Chef Timothy Mintline, metro Detroit born and raised, is very excited to be back in his hometown with Mimi’s Bistro. After graduating with honors from the Columbus Culinary Institute in Ohio, he has spent the last few years cultivating his culinary signature at various restaurants, beginning at ZenCha Tea Salon, then Nona Ristorante and Enoteca, and finally M Restaurant, a Columbus hot spot. His culinary passion began at a young age watching family members make his favorite foods. It was when he asked his mother “Can I make dinner?” that all the absorbed knowledge and love really became ingrained. “Food is love and every time I make a family dish, it’s like getting a hug from my Nana,” he says. Mintline is thrilled to share some of that love with the new guests at Mimi’s Bistro.

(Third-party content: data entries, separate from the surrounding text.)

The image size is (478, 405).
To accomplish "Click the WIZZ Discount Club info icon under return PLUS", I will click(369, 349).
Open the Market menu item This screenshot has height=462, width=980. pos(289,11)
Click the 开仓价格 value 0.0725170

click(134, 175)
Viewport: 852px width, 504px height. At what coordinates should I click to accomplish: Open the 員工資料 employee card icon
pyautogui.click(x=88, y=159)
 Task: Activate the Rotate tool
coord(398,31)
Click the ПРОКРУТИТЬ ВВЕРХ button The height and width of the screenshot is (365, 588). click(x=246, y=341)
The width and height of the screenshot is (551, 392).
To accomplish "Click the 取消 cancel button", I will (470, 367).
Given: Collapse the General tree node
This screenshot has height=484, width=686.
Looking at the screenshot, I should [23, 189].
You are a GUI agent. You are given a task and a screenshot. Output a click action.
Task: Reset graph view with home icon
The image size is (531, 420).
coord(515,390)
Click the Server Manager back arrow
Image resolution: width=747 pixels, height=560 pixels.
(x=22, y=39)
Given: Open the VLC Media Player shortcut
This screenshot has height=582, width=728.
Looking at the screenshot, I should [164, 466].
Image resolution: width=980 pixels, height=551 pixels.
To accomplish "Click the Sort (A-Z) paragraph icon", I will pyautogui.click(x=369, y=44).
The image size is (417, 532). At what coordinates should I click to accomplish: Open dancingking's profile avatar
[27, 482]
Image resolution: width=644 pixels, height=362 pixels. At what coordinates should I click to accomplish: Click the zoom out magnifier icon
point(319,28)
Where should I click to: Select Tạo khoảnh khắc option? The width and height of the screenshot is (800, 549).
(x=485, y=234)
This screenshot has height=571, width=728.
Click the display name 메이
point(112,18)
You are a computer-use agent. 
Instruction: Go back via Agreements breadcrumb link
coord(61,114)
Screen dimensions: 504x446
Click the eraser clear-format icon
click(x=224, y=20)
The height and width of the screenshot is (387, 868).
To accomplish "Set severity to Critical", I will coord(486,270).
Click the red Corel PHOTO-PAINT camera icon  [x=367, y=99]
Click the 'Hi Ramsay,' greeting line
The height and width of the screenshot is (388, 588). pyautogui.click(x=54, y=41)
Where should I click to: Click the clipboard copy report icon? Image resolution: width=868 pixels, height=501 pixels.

Carrot-Ginger Soup (Makes about 6 quarts)
4 pounds carrots
1 pound onion, chopped
6 cloves garlic
2 tablespoons fresh ginger, finely diced
1 pound redskin potatoes, peeled and chopped
2 tablespoons canola oil
4 quarts vegetable stock
2 cups orange juice
1 teaspoon white pepper
1–1½ tablespoons salt
Over medium heat, sweat the carrots, onions, garlic, ginger, and potatoes in oil until onion is translucent. Add stock, orange juice, pepper, and 1 tablespoon of salt. Simmer until vegetables are tender (about 15–20 minutes). Let soup cool slightly and puree in a blender (or with an immersion blender) until smooth. Check for seasoning and add salt if necessary.